# Problem to solve
Search the entries below for "computer" and copy each matching line.

Recorded data:

BEGIN

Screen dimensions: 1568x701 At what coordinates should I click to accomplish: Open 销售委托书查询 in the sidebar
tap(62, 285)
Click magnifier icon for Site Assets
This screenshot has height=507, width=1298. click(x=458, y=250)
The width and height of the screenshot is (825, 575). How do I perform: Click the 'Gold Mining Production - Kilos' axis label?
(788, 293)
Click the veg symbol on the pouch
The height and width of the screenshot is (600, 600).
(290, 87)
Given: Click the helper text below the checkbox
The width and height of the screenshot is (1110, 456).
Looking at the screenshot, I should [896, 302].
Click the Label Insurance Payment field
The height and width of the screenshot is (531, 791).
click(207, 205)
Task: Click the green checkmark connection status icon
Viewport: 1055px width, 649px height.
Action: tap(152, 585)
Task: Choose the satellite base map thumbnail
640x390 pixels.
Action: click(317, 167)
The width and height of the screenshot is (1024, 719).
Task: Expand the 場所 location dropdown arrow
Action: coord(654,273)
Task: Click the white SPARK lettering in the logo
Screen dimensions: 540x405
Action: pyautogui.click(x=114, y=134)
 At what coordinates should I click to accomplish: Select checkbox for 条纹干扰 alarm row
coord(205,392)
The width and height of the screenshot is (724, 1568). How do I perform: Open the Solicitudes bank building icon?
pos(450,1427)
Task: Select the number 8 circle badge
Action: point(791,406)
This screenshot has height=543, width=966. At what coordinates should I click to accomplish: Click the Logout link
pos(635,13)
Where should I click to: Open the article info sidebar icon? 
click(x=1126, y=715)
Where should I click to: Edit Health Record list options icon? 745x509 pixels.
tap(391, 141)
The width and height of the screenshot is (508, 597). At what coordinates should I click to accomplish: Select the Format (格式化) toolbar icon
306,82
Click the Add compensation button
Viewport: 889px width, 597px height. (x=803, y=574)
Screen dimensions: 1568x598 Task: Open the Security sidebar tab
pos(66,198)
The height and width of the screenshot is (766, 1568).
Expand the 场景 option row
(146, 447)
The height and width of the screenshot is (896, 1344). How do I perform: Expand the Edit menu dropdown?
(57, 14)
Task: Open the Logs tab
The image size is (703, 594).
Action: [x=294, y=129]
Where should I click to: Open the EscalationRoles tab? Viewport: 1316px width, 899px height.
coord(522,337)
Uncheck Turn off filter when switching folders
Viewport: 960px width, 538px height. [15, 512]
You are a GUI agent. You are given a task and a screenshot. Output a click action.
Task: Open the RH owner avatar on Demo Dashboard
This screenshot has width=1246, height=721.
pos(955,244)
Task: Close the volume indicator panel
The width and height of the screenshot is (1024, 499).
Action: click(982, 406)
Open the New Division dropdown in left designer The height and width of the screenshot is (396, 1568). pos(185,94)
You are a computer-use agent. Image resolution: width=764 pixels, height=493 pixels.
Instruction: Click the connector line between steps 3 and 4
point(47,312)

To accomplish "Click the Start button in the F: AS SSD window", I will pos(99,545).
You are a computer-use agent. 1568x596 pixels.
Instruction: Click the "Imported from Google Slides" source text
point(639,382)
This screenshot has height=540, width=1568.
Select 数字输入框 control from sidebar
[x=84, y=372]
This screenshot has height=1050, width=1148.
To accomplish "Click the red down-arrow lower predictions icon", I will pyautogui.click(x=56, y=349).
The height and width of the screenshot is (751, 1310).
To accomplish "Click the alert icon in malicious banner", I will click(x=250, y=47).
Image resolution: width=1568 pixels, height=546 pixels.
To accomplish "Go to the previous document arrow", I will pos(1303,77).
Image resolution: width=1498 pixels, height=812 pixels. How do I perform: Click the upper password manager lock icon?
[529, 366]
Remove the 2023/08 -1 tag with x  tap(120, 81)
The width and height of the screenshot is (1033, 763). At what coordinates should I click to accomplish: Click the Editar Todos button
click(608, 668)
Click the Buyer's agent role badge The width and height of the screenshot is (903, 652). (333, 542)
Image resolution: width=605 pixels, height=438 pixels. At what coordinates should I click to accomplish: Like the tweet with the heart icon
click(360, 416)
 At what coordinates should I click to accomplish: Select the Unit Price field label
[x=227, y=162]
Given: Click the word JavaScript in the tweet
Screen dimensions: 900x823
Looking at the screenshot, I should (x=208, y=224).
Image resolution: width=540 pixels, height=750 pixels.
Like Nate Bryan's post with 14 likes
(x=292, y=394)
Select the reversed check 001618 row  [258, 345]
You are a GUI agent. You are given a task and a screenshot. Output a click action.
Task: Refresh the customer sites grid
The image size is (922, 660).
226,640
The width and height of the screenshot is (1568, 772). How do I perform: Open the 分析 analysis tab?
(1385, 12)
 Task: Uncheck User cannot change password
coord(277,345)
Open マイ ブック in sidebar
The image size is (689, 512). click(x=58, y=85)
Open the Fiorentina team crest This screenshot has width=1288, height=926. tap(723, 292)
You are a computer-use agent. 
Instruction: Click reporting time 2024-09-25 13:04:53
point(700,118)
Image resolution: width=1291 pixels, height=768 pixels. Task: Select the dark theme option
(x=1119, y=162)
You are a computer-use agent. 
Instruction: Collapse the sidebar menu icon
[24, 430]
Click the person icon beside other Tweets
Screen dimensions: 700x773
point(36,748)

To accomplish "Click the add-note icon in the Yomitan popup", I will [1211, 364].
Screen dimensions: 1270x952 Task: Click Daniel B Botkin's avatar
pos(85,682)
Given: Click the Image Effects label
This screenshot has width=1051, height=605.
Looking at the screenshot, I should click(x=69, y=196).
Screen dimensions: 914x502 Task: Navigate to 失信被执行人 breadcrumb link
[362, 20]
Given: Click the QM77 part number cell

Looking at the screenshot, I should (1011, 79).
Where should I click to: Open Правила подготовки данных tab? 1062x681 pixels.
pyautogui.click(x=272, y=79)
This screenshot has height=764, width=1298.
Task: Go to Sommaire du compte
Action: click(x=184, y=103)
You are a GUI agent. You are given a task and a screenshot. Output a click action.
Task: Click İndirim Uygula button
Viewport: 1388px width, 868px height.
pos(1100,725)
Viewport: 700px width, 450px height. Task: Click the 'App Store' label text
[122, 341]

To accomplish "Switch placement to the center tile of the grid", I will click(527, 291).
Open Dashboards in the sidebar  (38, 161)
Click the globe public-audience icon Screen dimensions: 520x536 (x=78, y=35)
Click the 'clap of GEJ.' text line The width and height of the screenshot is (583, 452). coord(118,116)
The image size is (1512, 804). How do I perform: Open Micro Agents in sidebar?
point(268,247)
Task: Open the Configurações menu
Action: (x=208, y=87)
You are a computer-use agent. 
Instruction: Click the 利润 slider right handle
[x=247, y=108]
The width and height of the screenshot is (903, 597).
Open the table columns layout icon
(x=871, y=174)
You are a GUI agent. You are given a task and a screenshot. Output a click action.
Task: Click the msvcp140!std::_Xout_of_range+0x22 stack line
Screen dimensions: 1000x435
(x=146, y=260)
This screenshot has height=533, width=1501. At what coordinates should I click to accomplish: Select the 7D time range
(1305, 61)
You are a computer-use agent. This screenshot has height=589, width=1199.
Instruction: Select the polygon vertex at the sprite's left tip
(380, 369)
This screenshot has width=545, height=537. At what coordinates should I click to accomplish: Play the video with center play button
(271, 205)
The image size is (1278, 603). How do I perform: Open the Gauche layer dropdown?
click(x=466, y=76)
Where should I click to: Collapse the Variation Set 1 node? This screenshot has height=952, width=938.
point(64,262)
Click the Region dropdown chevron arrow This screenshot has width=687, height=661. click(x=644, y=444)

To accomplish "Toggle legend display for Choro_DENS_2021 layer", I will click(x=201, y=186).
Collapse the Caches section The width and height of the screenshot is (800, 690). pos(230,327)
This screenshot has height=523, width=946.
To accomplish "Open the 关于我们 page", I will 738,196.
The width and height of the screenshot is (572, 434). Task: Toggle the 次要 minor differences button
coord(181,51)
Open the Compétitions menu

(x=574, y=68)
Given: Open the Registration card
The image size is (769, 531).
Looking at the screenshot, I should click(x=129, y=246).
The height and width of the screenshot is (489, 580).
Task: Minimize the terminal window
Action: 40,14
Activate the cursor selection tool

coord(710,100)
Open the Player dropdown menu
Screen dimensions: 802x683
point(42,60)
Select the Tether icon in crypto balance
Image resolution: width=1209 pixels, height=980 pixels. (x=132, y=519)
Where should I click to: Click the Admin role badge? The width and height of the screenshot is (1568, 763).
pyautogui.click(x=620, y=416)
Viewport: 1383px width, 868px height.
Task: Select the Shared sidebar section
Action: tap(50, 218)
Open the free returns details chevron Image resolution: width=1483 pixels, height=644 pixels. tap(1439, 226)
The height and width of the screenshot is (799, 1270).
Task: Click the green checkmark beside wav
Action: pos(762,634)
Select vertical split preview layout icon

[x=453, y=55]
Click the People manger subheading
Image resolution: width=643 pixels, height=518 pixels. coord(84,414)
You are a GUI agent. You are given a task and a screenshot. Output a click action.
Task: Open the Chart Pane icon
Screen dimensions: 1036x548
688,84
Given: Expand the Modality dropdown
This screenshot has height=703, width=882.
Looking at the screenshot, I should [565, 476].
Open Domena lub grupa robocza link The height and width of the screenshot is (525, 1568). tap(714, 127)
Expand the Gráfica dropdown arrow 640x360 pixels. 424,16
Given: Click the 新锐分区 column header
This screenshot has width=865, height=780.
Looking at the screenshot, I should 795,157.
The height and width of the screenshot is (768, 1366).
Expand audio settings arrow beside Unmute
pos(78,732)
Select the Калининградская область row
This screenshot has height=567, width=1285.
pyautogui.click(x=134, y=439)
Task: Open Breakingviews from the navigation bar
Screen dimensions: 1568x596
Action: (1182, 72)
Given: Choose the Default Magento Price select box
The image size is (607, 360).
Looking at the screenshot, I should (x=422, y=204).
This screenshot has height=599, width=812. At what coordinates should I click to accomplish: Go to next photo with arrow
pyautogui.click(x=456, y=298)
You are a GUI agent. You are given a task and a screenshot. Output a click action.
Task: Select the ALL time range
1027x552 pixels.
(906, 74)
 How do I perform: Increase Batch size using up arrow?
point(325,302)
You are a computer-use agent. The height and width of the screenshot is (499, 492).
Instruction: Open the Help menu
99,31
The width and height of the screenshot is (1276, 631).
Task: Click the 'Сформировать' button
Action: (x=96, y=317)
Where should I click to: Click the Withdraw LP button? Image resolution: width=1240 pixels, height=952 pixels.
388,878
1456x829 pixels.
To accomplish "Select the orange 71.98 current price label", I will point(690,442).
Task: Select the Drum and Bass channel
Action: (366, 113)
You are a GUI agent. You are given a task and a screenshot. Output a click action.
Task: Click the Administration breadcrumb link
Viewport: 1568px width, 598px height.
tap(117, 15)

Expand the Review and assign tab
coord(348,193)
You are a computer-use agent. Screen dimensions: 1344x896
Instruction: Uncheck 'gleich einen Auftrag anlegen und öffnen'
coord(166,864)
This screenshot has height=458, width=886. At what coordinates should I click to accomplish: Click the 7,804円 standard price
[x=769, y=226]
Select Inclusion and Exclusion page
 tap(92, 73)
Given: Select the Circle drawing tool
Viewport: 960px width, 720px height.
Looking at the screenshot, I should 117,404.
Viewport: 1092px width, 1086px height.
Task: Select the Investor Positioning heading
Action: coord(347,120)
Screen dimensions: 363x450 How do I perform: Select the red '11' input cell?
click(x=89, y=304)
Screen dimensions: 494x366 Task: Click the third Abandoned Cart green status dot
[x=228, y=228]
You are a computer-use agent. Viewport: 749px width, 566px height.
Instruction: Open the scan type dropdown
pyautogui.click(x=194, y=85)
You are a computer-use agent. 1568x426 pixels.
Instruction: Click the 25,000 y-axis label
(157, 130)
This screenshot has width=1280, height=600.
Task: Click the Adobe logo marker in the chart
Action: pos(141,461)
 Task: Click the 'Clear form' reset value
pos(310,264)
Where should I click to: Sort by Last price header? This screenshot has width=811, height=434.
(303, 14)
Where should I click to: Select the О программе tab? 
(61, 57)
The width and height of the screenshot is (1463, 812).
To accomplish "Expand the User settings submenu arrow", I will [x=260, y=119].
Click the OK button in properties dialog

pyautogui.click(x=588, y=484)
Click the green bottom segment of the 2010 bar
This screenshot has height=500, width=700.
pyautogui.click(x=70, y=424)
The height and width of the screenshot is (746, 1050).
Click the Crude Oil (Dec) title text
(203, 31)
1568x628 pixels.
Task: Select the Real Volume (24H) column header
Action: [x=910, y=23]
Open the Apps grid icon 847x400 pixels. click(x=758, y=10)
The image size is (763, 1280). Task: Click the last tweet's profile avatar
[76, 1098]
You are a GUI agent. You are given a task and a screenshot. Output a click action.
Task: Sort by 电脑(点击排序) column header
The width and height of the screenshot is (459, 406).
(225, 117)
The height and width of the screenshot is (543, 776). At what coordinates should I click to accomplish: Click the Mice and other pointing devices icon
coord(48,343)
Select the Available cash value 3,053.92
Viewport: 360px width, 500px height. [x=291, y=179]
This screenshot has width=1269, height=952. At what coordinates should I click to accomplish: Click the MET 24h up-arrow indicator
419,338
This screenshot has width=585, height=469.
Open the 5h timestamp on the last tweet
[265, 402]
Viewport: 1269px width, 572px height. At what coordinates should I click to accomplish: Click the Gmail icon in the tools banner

END

# Problem solution
You are a computer-use agent. Image resolution: width=764 pixels, height=493 pixels.
You are a computer-use agent. 1568x596 pixels.
You are a computer-use agent. 
You are a computer-use agent. 
You are a computer-use agent. 
You are a computer-use agent. This screenshot has height=589, width=1199.
You are a computer-use agent. The height and width of the screenshot is (499, 492).
You are a computer-use agent. Screen dimensions: 1344x896
You are a computer-use agent. Viewport: 749px width, 566px height.
You are a computer-use agent. 1568x426 pixels.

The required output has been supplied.